Remember last week, when the government announced that the U.S. economy had shrunk at an 0.1 percent annual pace in the fourth quarter of 2012? That came as a shock to many economists, who were expecting at least modest growth.
Well, perhaps those numbers were wrong. The GDP figures, after all, were only a first-pass estimate. And new trade data released Friday suggests that the U.S. economy actually grew between October and December.
According to the Commerce Department, the U.S. trade deficit fell by 21 percent in December to just $38.6 billion, the smallest in three years. That's because the country was importing less oil and exporting more of other things — particularly refined petroleum products.
That means growth at the end of 2012 was likely stronger than we thought. When the Bureau of Economic Analysis initially calculated fourth-quarter GDP, it assumed that the U.S. trade deficit had actually widened at the end of the year, to about $557.1 billion.
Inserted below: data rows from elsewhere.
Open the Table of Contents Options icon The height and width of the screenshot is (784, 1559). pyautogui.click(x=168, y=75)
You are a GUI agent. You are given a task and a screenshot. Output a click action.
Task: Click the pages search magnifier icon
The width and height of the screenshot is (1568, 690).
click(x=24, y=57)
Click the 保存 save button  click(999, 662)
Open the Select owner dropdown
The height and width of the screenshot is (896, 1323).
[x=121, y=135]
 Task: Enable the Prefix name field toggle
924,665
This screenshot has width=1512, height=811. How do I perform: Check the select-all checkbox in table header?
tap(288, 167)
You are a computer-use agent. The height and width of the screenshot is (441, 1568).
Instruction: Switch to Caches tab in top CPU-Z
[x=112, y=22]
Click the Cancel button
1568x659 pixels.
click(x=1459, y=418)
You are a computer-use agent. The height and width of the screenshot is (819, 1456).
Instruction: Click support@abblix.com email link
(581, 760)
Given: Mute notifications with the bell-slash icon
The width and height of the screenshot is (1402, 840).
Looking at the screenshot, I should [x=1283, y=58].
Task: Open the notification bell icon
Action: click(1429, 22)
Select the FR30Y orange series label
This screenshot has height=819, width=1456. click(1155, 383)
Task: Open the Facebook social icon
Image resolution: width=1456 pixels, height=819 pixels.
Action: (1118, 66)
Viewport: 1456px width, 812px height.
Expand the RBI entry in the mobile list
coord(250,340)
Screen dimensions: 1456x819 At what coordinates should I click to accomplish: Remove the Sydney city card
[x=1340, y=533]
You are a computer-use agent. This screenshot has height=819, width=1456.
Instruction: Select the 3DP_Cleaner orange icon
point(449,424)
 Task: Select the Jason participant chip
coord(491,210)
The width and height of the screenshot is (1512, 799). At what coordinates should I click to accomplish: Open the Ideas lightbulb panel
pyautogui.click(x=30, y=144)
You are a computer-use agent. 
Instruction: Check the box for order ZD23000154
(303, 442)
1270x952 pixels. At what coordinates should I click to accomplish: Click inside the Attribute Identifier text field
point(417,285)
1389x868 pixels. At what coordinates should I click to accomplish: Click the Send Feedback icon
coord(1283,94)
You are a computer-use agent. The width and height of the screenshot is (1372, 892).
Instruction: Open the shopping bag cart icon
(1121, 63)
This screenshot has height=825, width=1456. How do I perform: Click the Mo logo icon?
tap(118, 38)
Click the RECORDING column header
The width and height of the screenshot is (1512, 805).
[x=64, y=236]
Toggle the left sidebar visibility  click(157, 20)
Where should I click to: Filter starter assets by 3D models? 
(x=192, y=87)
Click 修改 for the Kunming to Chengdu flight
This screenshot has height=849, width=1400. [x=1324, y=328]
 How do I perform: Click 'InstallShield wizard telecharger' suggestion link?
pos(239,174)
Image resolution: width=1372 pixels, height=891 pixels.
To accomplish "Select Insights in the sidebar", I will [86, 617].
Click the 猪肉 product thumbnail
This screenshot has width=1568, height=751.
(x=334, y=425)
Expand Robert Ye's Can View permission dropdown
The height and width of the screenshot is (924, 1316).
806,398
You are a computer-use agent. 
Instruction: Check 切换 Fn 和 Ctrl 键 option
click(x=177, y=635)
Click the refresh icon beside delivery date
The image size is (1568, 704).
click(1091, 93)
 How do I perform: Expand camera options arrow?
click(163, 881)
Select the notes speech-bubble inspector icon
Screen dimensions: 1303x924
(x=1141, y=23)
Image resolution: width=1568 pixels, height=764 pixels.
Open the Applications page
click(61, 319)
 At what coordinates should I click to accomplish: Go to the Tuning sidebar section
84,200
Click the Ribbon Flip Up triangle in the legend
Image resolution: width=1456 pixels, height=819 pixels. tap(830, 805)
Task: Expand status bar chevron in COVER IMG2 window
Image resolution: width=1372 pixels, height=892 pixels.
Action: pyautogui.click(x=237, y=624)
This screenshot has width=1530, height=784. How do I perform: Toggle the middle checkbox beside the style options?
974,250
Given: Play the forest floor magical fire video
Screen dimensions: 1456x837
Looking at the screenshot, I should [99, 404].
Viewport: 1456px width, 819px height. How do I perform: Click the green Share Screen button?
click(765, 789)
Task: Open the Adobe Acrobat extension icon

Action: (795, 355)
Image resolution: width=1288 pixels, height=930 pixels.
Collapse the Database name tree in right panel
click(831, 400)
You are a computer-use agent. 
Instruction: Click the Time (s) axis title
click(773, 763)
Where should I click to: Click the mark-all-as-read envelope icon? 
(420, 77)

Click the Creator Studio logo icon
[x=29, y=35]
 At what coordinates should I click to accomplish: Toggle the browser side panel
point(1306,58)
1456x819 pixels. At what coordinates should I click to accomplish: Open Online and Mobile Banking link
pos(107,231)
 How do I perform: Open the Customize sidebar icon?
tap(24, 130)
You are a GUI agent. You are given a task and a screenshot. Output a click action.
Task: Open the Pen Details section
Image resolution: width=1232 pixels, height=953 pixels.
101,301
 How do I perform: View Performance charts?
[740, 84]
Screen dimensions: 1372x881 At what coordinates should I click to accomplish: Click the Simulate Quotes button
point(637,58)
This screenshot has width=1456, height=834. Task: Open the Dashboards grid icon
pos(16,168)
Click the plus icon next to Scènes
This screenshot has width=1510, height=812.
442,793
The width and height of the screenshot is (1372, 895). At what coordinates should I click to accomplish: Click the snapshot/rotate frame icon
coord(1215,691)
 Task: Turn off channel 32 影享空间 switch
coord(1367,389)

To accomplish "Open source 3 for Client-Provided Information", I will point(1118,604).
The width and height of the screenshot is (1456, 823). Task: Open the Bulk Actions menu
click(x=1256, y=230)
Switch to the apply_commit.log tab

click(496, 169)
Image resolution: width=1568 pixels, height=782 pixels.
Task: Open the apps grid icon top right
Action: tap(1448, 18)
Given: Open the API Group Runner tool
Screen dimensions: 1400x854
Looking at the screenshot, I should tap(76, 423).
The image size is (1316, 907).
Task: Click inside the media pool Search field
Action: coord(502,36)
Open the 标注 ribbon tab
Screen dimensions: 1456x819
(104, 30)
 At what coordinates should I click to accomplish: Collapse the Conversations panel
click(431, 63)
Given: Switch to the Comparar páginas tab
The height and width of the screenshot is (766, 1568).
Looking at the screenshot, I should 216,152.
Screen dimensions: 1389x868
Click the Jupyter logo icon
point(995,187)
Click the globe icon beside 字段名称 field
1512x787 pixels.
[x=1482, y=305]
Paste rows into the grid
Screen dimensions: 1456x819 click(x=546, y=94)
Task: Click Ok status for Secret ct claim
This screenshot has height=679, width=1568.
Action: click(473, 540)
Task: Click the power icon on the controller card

In reality, it had stayed mostly unchanged at about $517 billion. Since exports add to GDP and imports subtract, that means GDP was growing faster than calculated.
As a result, many analysts expect the government to show positive growth when the BEA revises its numbers next month. Capital Economics projects that the U.S. economy actually grew at a 0.2 percent annualized pace in the fourth quarter of 2012, while Macroeconomic Advisers is expecting 0.5 percent growth.
That's still quite weak. But a weakly growing economy is better than a shrinking one.